How every number is calculated
The credibility of this index rests entirely on transparency. Nothing here is a black box: the rules below, the source data, and the code fully determine every figure.
1. Evidence ledger first, index second
We do not keep a flat date, company, tokens/day table. Disclosures are
heterogeneous: “monthly tokens,” “fiscal-year tokens,” API-only, router pass-through,
app-level consumption. So we store observations that preserve exactly what
each source said, then derive the series from them.
- Unit: everything is converted to trillions of tokens per day (monthly ÷ 30.44, yearly ÷ 365.25).
- Date: each observation is anchored to the midpoint of its reporting period, never the announcement date. A “980T in July 2025” disclosure sits in July 2025.
2. Two ledgers, never mixed in a headline
Supply
Who processed the tokens: Google, OpenAI, Microsoft Foundry, Fireworks, the China aggregate.
Demand
Who generated the demand: Harvey, Cursor, consumer apps. These tokens are also served by supply providers.
Router
Pass-through (OpenRouter), served by the supply-side providers, so it would double-count if summed in.
Demand and router tokens are already served by supply providers, so summing across ledgers double-counts. The reported floor sums supply + national-aggregate only.
3. Overlap handling: the double-count trap
Two explicit fields resolve overlap by human judgment, not silent summation:
contained_in (an observation’s superset) and include_in_floor.
The floor sums only the curated, non-overlapping set.
contained_in
the aggregate and excluded from the floor. Summing them would invent 120 T/day of phantom usage.
4. Estimated band (layer 2)
Above the floor sit estimates for names with no usable disclosure, each by the method that fits its business: revenue-implied for usage-billed providers, usage-implied for free/consumer surfaces. They are additive (none duplicate a floor row), low-confidence, and every assumption is recorded.
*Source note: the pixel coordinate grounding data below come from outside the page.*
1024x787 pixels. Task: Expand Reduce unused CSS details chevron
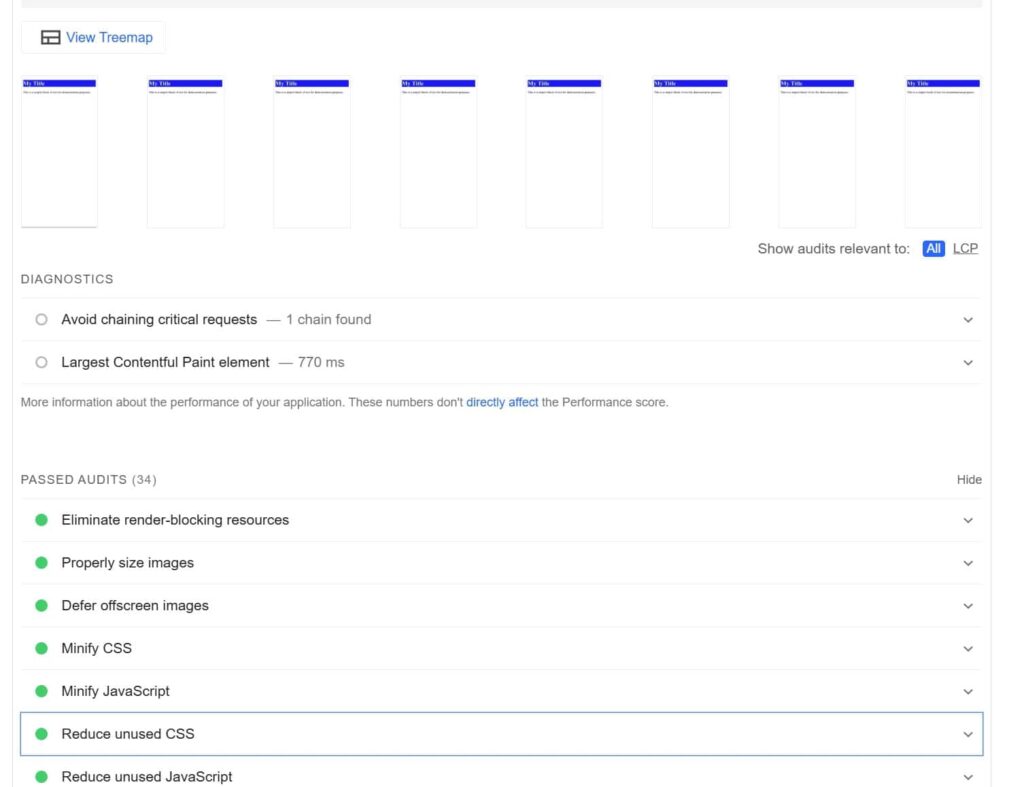click(x=967, y=734)
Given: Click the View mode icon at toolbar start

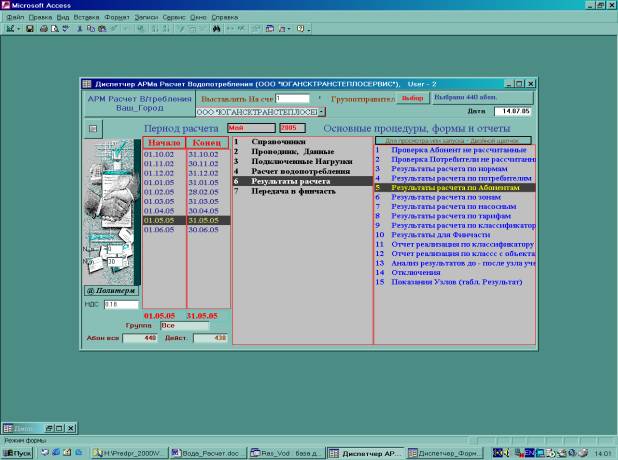Looking at the screenshot, I should (x=9, y=28).
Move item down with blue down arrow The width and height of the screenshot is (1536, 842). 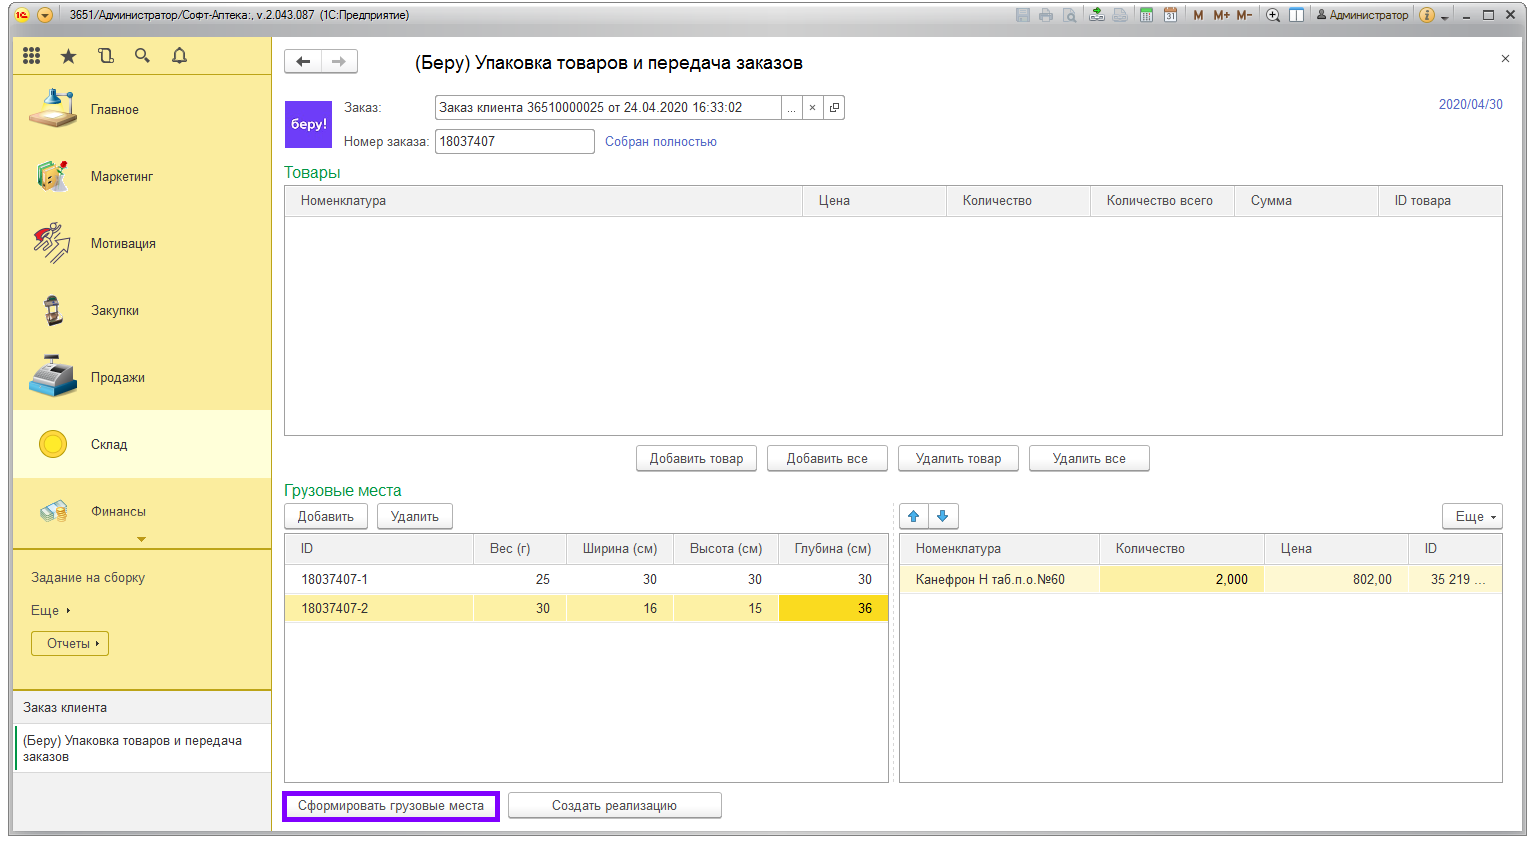tap(943, 516)
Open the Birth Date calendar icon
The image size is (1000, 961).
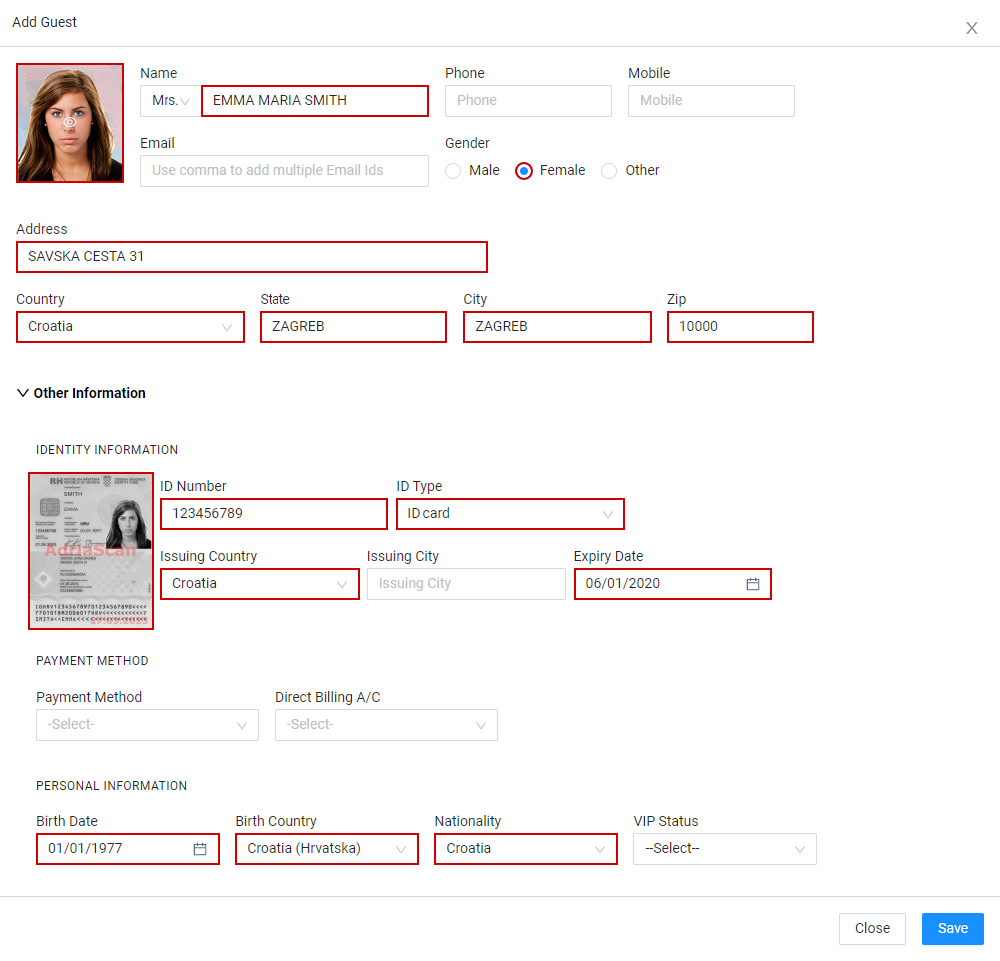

See the estimates →
5. Compute-implied capacity (layer 3)
An independent cross-check from the hardware side, bounding demand without reference to any disclosure or revenue figure:
capacity = accelerators × tokens/sec/accelerator × inference_fraction × utilization × 86,400| Parameter | Low | Mid | High | Basis |
|---|---|---|---|---|
| Accelerator installed base million_h100_equiv | 12 | 16 | 20 | Epoch AI: operational ~15-16M H100e end-2025 (~20M cumulative sold) |
| Throughput per accelerator tokens_per_sec | 1500 | 2500 | 5000 | NVIDIA InferenceMAX + Artificial Analysis (H200 ~2.5k/GPU; B200 6-10k) normalized per H100-equivalent |
| Inference fraction fraction | 0.40 | 0.50 | 0.65 | NVIDIA CFO ~40% of data-center revenue is inference (FY24); McKinsey >50% of AI compute by 2030 |
| Utilization fraction | 0.25 | 0.40 | 0.50 | FlexPipe production trace 29% median / 43% mean GPU util; Meta Llama-3 MFU ~40% |
| Capacity (T/day) | 156 | 691 | 2,808 | low/high compound extreme assumptions |
The point is triangulation, not a precise capacity number:
- Demand is physically comfortable. The estimated total (~329.8 T/day) is only ~48% of mid-case capacity, consistent with much of the fleet on training/idle and the floor being a lower bound.
- The models constrain each other. The reported floor (300.1 T/day, a hard fact) exceeds the low-capacity scenario (156), so the all-pessimistic hardware assumptions are physically impossible and get ruled out.
Sourcing discipline
Every observation carries a source and (where captured) an archived
snapshot, because disclosures move, get edited, or vanish. Numbers are re-verified on a dated
pass; see the verified_date column in the
data.
The full method also lives in the repo’s methodology/methodology.md.